(Stored items)
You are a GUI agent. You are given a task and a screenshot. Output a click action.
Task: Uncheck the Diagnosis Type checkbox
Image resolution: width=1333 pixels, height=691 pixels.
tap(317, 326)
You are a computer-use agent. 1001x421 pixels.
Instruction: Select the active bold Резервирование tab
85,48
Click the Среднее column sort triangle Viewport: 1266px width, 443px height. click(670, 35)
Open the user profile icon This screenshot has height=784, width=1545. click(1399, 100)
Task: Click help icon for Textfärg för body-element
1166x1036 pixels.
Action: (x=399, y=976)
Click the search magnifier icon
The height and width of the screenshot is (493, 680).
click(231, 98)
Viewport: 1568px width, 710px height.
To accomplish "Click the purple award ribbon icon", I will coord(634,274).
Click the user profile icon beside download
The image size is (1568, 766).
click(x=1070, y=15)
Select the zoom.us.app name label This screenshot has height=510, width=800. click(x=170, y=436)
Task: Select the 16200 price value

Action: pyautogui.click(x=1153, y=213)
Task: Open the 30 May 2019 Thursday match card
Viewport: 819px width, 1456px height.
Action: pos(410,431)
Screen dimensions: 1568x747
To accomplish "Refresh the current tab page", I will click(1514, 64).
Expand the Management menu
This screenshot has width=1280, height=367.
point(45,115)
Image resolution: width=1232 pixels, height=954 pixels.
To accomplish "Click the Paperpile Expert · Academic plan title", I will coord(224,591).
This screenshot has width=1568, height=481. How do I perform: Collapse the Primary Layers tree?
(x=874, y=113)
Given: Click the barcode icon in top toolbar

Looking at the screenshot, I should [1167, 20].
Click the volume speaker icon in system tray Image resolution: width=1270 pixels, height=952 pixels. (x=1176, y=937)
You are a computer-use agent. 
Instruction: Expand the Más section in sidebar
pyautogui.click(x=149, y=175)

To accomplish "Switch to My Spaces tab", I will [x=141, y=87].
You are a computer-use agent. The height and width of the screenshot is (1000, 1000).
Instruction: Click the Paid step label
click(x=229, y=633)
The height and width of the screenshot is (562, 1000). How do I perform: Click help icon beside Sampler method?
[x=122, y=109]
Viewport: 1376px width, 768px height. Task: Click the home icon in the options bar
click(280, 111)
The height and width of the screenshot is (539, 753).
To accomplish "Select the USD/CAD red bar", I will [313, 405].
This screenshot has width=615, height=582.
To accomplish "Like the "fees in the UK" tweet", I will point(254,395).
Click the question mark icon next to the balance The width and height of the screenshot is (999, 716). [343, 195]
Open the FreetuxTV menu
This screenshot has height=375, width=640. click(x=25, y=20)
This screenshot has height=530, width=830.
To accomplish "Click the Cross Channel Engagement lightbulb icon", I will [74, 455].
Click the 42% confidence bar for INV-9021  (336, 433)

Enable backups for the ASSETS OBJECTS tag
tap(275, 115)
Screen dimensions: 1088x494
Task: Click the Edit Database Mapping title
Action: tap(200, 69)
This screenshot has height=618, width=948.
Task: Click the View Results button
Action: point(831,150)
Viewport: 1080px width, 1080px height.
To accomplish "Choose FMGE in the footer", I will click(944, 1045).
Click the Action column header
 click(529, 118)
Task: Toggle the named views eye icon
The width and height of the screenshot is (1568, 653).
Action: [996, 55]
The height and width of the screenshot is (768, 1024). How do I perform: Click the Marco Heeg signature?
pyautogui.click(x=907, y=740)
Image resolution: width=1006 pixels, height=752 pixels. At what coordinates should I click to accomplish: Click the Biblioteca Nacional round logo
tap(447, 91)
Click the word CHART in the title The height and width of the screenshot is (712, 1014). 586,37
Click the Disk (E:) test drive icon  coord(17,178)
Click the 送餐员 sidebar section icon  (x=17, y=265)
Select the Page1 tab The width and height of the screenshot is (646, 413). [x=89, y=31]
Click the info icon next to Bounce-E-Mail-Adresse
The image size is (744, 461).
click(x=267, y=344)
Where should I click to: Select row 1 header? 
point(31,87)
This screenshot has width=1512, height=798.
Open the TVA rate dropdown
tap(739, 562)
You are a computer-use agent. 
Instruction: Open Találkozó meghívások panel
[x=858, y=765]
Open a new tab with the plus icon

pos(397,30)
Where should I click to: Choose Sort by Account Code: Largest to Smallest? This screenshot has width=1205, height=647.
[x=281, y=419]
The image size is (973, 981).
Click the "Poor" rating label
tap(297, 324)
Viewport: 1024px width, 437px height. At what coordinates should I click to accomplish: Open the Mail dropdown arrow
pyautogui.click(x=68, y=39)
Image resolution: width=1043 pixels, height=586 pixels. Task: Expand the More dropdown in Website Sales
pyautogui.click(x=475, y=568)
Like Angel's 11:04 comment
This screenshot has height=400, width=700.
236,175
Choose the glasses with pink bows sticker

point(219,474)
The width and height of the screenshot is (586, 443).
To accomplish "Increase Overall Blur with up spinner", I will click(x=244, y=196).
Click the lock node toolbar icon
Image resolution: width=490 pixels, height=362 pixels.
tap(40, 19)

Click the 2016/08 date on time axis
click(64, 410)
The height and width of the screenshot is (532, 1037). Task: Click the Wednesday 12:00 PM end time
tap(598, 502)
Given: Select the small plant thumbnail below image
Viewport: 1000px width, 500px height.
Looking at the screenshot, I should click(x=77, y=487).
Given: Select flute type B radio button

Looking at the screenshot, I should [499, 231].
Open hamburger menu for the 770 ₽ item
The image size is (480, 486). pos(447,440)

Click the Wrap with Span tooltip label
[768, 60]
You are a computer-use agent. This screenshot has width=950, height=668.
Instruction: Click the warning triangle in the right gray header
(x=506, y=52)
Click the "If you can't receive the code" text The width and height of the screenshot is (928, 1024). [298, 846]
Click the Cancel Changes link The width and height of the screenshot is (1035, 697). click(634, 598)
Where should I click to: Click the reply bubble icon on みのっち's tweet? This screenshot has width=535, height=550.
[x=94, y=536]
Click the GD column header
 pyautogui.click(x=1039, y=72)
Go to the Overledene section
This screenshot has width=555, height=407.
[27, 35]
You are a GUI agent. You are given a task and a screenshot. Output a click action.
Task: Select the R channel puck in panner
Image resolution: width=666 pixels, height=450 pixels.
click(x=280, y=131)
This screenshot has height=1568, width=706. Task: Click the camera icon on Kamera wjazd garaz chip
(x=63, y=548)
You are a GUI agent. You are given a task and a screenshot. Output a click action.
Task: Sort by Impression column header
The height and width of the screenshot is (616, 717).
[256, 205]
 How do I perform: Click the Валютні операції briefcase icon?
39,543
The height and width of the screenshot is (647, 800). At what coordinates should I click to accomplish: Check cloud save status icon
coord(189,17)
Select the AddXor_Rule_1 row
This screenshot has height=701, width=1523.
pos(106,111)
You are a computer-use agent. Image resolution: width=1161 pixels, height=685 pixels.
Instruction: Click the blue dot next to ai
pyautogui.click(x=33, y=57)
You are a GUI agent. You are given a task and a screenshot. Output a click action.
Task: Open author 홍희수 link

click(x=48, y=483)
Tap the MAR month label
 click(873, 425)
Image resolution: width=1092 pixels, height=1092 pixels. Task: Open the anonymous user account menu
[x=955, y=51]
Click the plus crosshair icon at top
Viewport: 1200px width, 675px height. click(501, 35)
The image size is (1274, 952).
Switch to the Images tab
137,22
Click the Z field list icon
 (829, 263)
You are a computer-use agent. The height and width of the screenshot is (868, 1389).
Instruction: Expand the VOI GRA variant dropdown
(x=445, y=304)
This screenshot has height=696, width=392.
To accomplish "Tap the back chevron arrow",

Activity → Each entry above must be repeated word for word.

Solution for this task →
You are a GUI agent. You are given a task and a screenshot. Output a click action.
Task: Uncheck the Diagnosis Type checkbox
Image resolution: width=1333 pixels, height=691 pixels.
tap(317, 326)
You are a computer-use agent. 1001x421 pixels.
Instruction: Select the active bold Резервирование tab
85,48
Click the Среднее column sort triangle Viewport: 1266px width, 443px height. click(670, 35)
Open the user profile icon This screenshot has height=784, width=1545. click(1399, 100)
Task: Click help icon for Textfärg för body-element
1166x1036 pixels.
Action: (x=399, y=976)
Click the search magnifier icon
The height and width of the screenshot is (493, 680).
click(231, 98)
Viewport: 1568px width, 710px height.
To accomplish "Click the purple award ribbon icon", I will coord(634,274).
Click the user profile icon beside download
The image size is (1568, 766).
click(x=1070, y=15)
Select the zoom.us.app name label This screenshot has height=510, width=800. click(x=170, y=436)
Task: Select the 16200 price value

Action: pyautogui.click(x=1153, y=213)
Task: Open the 30 May 2019 Thursday match card
Viewport: 819px width, 1456px height.
Action: pos(410,431)
Screen dimensions: 1568x747
To accomplish "Refresh the current tab page", I will click(1514, 64).
Expand the Management menu
This screenshot has width=1280, height=367.
point(45,115)
Image resolution: width=1232 pixels, height=954 pixels.
To accomplish "Click the Paperpile Expert · Academic plan title", I will coord(224,591).
This screenshot has width=1568, height=481. How do I perform: Collapse the Primary Layers tree?
(x=874, y=113)
Given: Click the barcode icon in top toolbar

Looking at the screenshot, I should [1167, 20].
Click the volume speaker icon in system tray Image resolution: width=1270 pixels, height=952 pixels. (x=1176, y=937)
You are a computer-use agent. 
Instruction: Expand the Más section in sidebar
pyautogui.click(x=149, y=175)

To accomplish "Switch to My Spaces tab", I will [x=141, y=87].
You are a computer-use agent. The height and width of the screenshot is (1000, 1000).
Instruction: Click the Paid step label
click(x=229, y=633)
The height and width of the screenshot is (562, 1000). How do I perform: Click help icon beside Sampler method?
[x=122, y=109]
Viewport: 1376px width, 768px height. Task: Click the home icon in the options bar
click(280, 111)
The height and width of the screenshot is (539, 753).
To accomplish "Select the USD/CAD red bar", I will [313, 405].
This screenshot has width=615, height=582.
To accomplish "Like the "fees in the UK" tweet", I will point(254,395).
Click the question mark icon next to the balance The width and height of the screenshot is (999, 716). [343, 195]
Open the FreetuxTV menu
This screenshot has height=375, width=640. click(x=25, y=20)
This screenshot has height=530, width=830.
To accomplish "Click the Cross Channel Engagement lightbulb icon", I will [74, 455].
Click the 42% confidence bar for INV-9021  (336, 433)

Enable backups for the ASSETS OBJECTS tag
tap(275, 115)
Screen dimensions: 1088x494
Task: Click the Edit Database Mapping title
Action: tap(200, 69)
This screenshot has height=618, width=948.
Task: Click the View Results button
Action: point(831,150)
Viewport: 1080px width, 1080px height.
To accomplish "Choose FMGE in the footer", I will click(944, 1045).
Click the Action column header
 click(529, 118)
Task: Toggle the named views eye icon
The width and height of the screenshot is (1568, 653).
Action: [996, 55]
The height and width of the screenshot is (768, 1024). How do I perform: Click the Marco Heeg signature?
pyautogui.click(x=907, y=740)
Image resolution: width=1006 pixels, height=752 pixels. At what coordinates should I click to accomplish: Click the Biblioteca Nacional round logo
tap(447, 91)
Click the word CHART in the title The height and width of the screenshot is (712, 1014). 586,37
Click the Disk (E:) test drive icon  coord(17,178)
Click the 送餐员 sidebar section icon  (x=17, y=265)
Select the Page1 tab The width and height of the screenshot is (646, 413). [x=89, y=31]
Click the info icon next to Bounce-E-Mail-Adresse
The image size is (744, 461).
click(x=267, y=344)
Where should I click to: Select row 1 header? 
point(31,87)
This screenshot has width=1512, height=798.
Open the TVA rate dropdown
tap(739, 562)
You are a computer-use agent. 
Instruction: Open Találkozó meghívások panel
[x=858, y=765]
Open a new tab with the plus icon

pos(397,30)
Where should I click to: Choose Sort by Account Code: Largest to Smallest? This screenshot has width=1205, height=647.
[x=281, y=419]
The image size is (973, 981).
Click the "Poor" rating label
tap(297, 324)
Viewport: 1024px width, 437px height. At what coordinates should I click to accomplish: Open the Mail dropdown arrow
pyautogui.click(x=68, y=39)
Image resolution: width=1043 pixels, height=586 pixels. Task: Expand the More dropdown in Website Sales
pyautogui.click(x=475, y=568)
Like Angel's 11:04 comment
This screenshot has height=400, width=700.
236,175
Choose the glasses with pink bows sticker

point(219,474)
The width and height of the screenshot is (586, 443).
To accomplish "Increase Overall Blur with up spinner", I will click(x=244, y=196).
Click the lock node toolbar icon
Image resolution: width=490 pixels, height=362 pixels.
tap(40, 19)

Click the 2016/08 date on time axis
click(64, 410)
The height and width of the screenshot is (532, 1037). Task: Click the Wednesday 12:00 PM end time
tap(598, 502)
Given: Select the small plant thumbnail below image
Viewport: 1000px width, 500px height.
Looking at the screenshot, I should click(x=77, y=487).
Given: Select flute type B radio button

Looking at the screenshot, I should [499, 231].
Open hamburger menu for the 770 ₽ item
The image size is (480, 486). pos(447,440)

Click the Wrap with Span tooltip label
[768, 60]
You are a computer-use agent. This screenshot has width=950, height=668.
Instruction: Click the warning triangle in the right gray header
(x=506, y=52)
Click the "If you can't receive the code" text The width and height of the screenshot is (928, 1024). [298, 846]
Click the Cancel Changes link The width and height of the screenshot is (1035, 697). click(634, 598)
Where should I click to: Click the reply bubble icon on みのっち's tweet? This screenshot has width=535, height=550.
[x=94, y=536]
Click the GD column header
 pyautogui.click(x=1039, y=72)
Go to the Overledene section
This screenshot has width=555, height=407.
[27, 35]
You are a GUI agent. You are given a task and a screenshot. Output a click action.
Task: Select the R channel puck in panner
Image resolution: width=666 pixels, height=450 pixels.
click(x=280, y=131)
This screenshot has height=1568, width=706. Task: Click the camera icon on Kamera wjazd garaz chip
(x=63, y=548)
You are a GUI agent. You are given a task and a screenshot. Output a click action.
Task: Sort by Impression column header
The height and width of the screenshot is (616, 717).
[256, 205]
 How do I perform: Click the Валютні операції briefcase icon?
39,543
The height and width of the screenshot is (647, 800). At what coordinates should I click to accomplish: Check cloud save status icon
coord(189,17)
Select the AddXor_Rule_1 row
This screenshot has height=701, width=1523.
pos(106,111)
You are a computer-use agent. Image resolution: width=1161 pixels, height=685 pixels.
Instruction: Click the blue dot next to ai
pyautogui.click(x=33, y=57)
You are a GUI agent. You are given a task and a screenshot. Output a click action.
Task: Open author 홍희수 link

click(x=48, y=483)
Tap the MAR month label
 click(873, 425)
Image resolution: width=1092 pixels, height=1092 pixels. Task: Open the anonymous user account menu
[x=955, y=51]
Click the plus crosshair icon at top
Viewport: 1200px width, 675px height. click(501, 35)
The image size is (1274, 952).
Switch to the Images tab
137,22
Click the Z field list icon
 (829, 263)
You are a computer-use agent. The height and width of the screenshot is (868, 1389).
Instruction: Expand the VOI GRA variant dropdown
(x=445, y=304)
This screenshot has height=696, width=392.
To accomplish "Tap the back chevron arrow",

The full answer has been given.